Trigger avoidance and consistent use of asthma controller medication
are the primary means of asthma management. Even with the best
efforts, an occasional asthma episode may occur. Difficult breathing
can be very frightening. When this happens, relaxation and controlled
breathing may help reduce the anxiety of the episode until quick-relief
medication eases asthma symptoms.
Controlled Breathing Exercises
Controlled breathing techniques may improve air intake, reduce
shortness of breath, and promote relaxation. Practice the following
exercises several times per week so that during an asthma episode
you can use these techniques.
- Sit or stand, pull your elbows back firmly, and inhale deeply.
- Hold your breath for 5 counts
- Exhale slowly and completely
(Parents of very young children can have the child copy their
own deep breathing exercise.)
- To become familiar with diaphragm breathing, lie on your
back with your knees bent and supported by pillows
- Place you fingers on your belly just below your ribcage
- As you inhale deeply, your belly and lower ribs should rise
while your chest remains fairly still. Inhale for a count
of 3 and exhale for a count of 6.
Slightly puckering your lips can help you to exhale slowly.
You will now know how to do diaphragm breathing and can use this technique
in a sitting position during an asthma episode.
- Make an effort to tighten every muscle in your body.

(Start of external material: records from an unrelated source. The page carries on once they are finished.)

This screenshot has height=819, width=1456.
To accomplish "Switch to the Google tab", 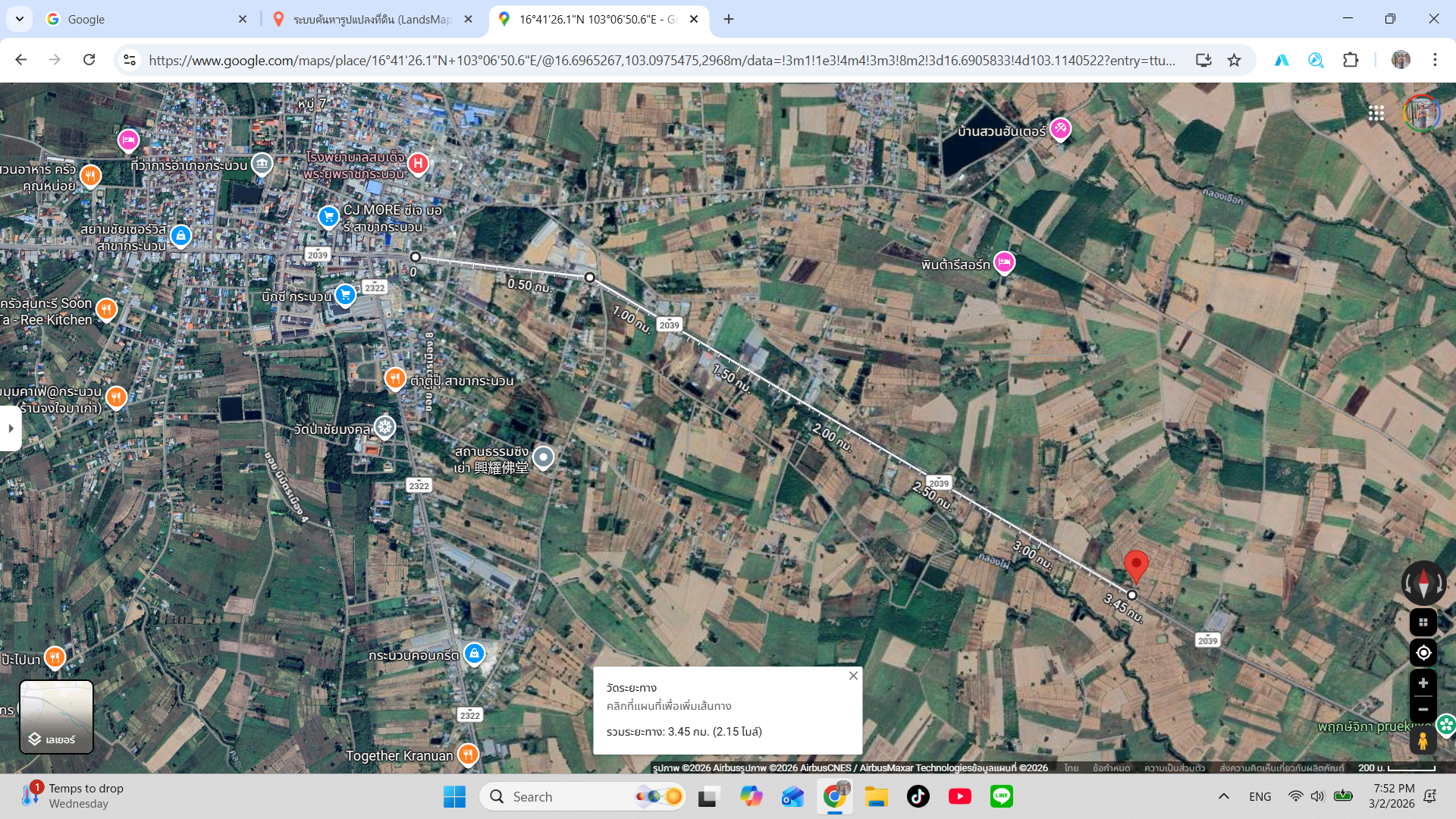I will tap(146, 19).
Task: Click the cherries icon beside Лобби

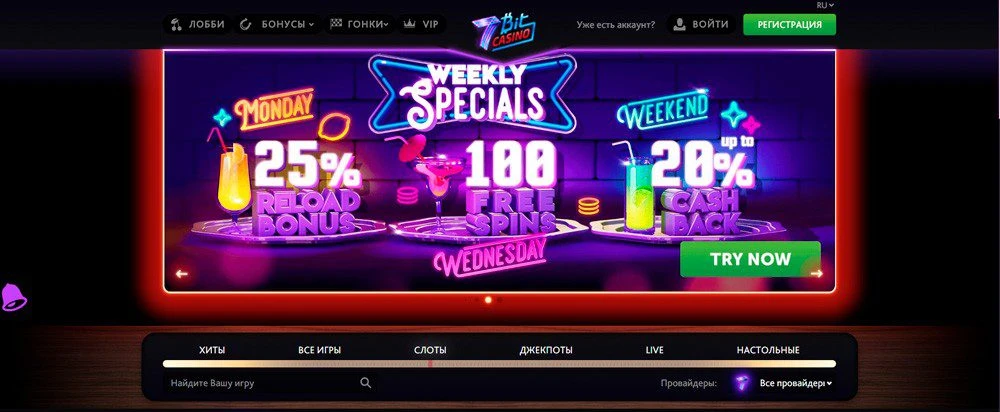Action: pos(177,24)
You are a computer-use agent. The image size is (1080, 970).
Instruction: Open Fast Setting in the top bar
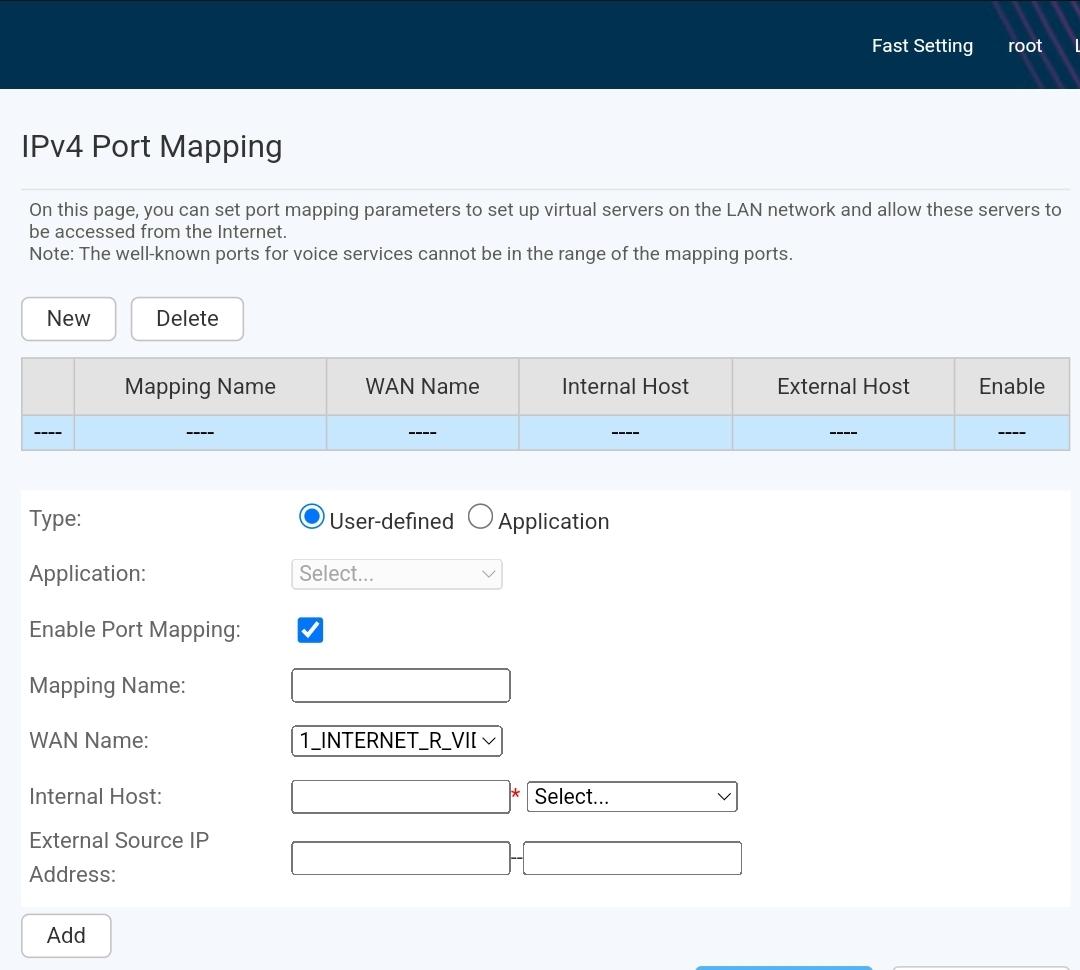pos(921,46)
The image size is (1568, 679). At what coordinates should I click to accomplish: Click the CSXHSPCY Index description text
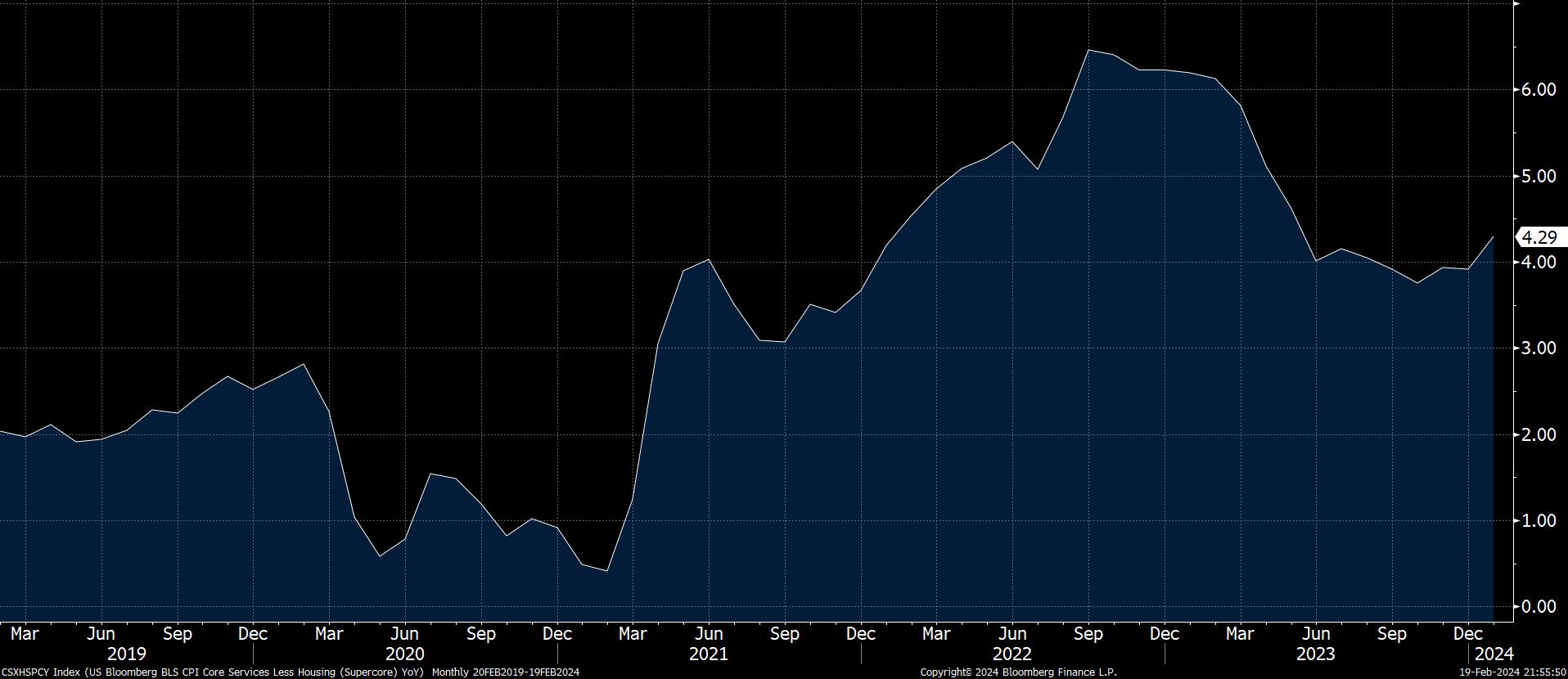pyautogui.click(x=213, y=672)

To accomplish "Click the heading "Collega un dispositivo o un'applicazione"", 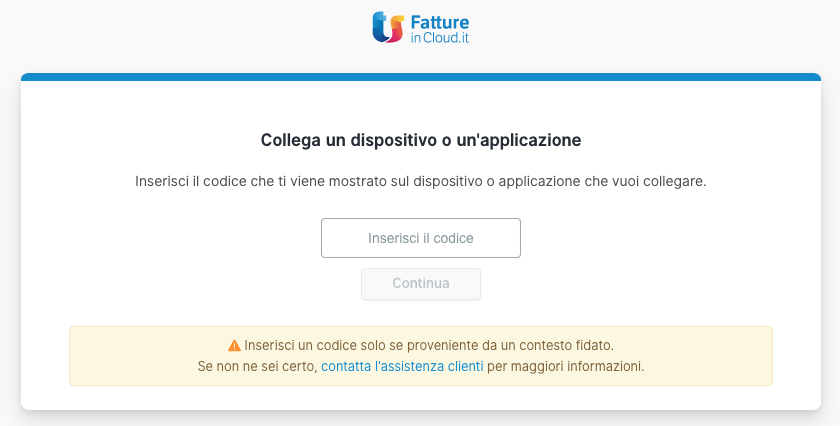I will pos(421,140).
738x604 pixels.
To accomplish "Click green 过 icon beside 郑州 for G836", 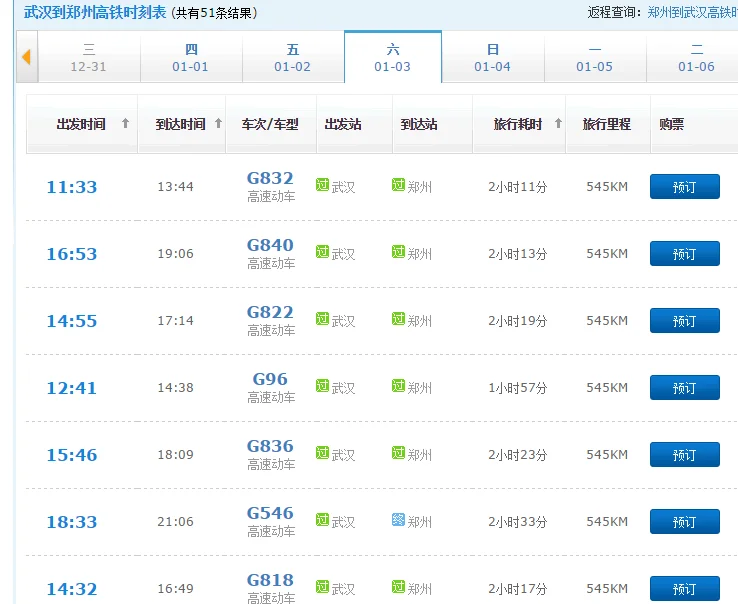I will point(398,453).
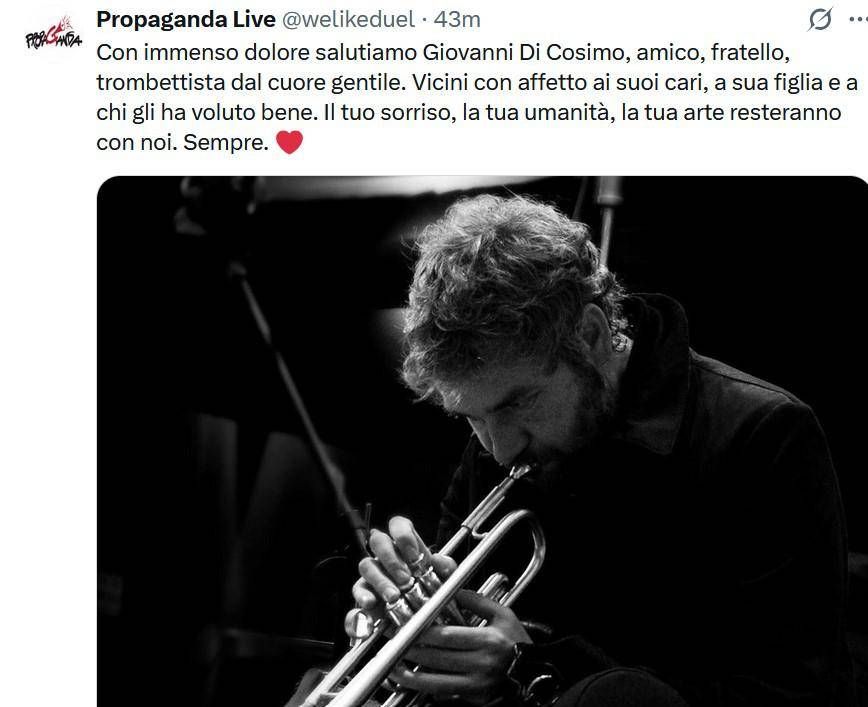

- Next relax your muscles starting in your feet and working
up your body to your neck and face muscles.
- Do this several times in a row to know how to relax your
- Close your eyes. Relax your body muscles.
- Now picture a favorite place, sound, or even a smell.
- Stay with this memory while you practice your deep breathing
for one to two minutes.
Note: This information is not meant to be a substitute
for consulting with your own health care provider.